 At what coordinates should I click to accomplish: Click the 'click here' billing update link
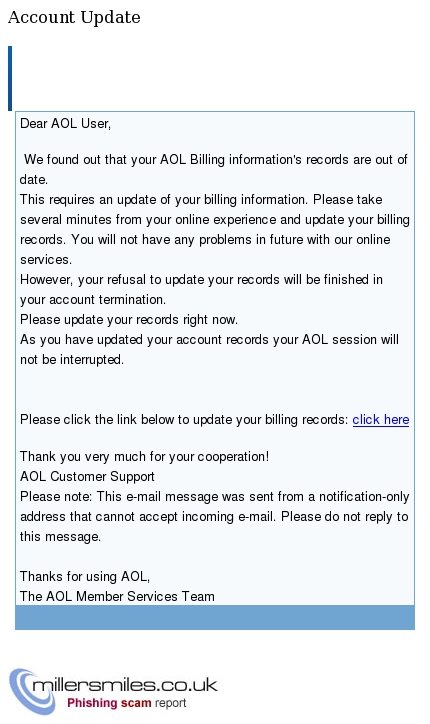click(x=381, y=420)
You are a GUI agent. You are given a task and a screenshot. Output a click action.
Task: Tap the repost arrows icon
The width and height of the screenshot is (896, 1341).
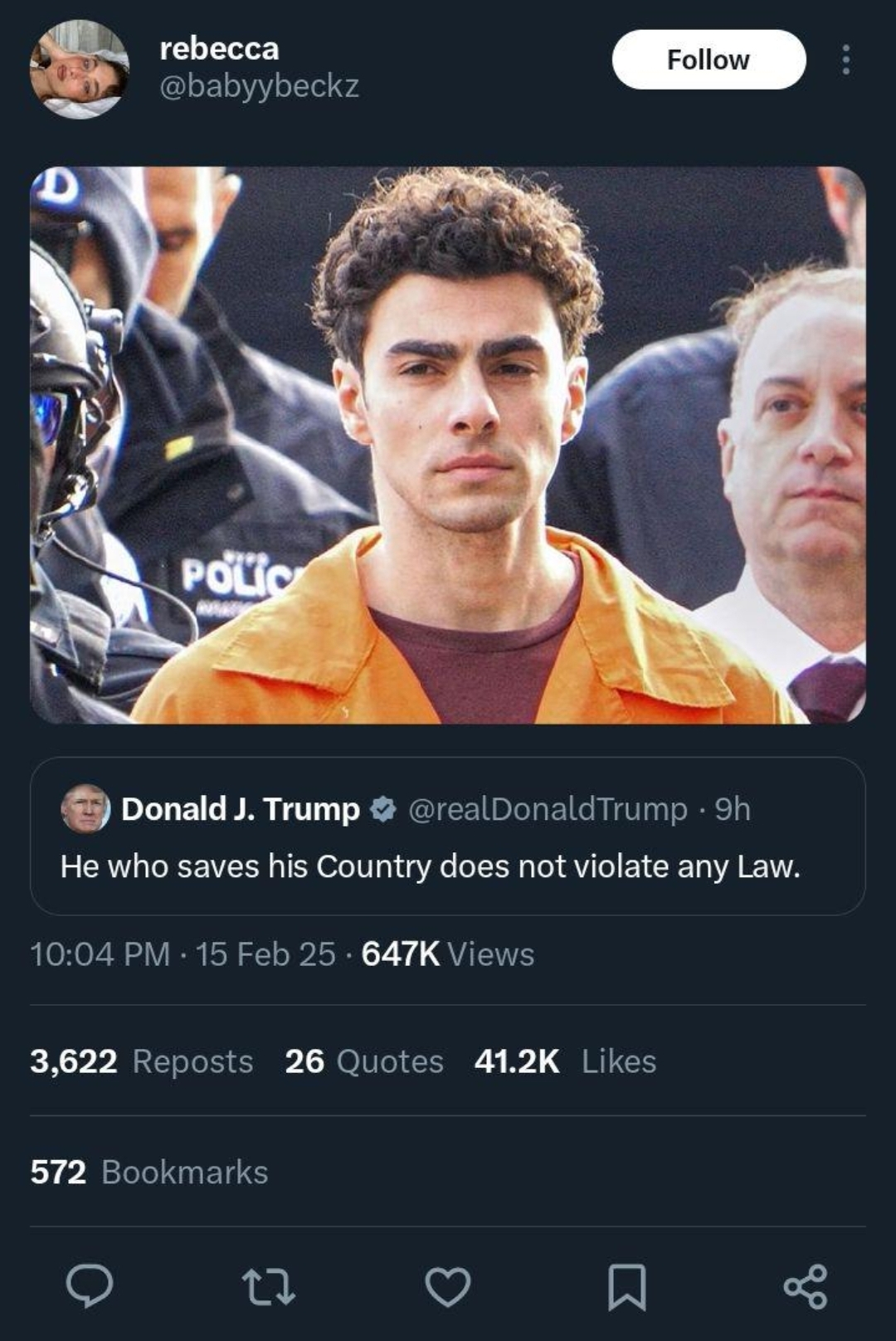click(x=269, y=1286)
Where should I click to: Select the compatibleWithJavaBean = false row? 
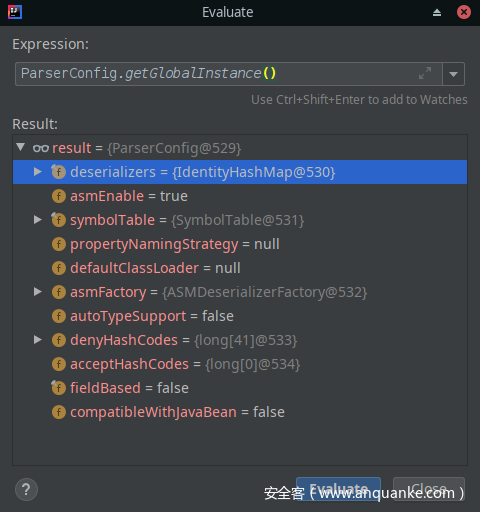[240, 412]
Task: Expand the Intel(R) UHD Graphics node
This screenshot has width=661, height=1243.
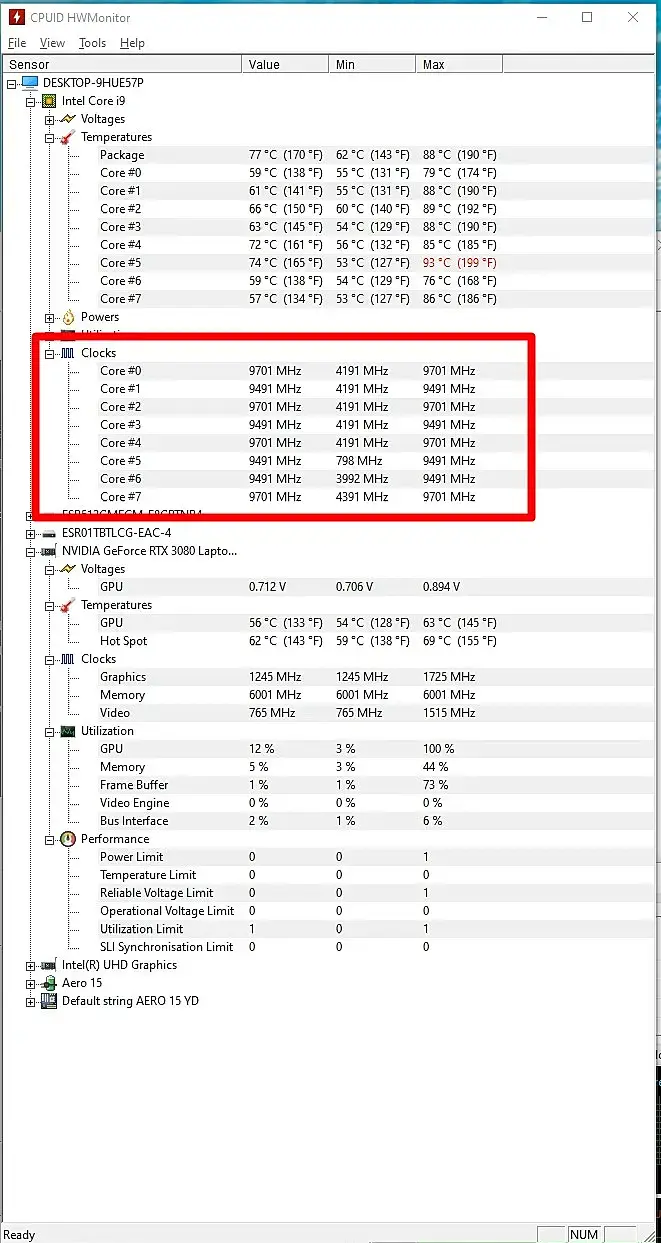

- **TASK ITEM**: Output every record above verbatim, excluding images.

- **RESPONSE FOR THIS EXERCISE**:
 At what coordinates should I click to accomplish: Click the 'click here' billing update link
click(x=381, y=420)
You are a GUI agent. You are given a task and a screenshot. Output a click action.
Task: Tap the repost arrows icon
The width and height of the screenshot is (896, 1341).
click(x=269, y=1286)
Where should I click to: Select the compatibleWithJavaBean = false row? 
[240, 412]
Task: Expand the Intel(R) UHD Graphics node
This screenshot has width=661, height=1243.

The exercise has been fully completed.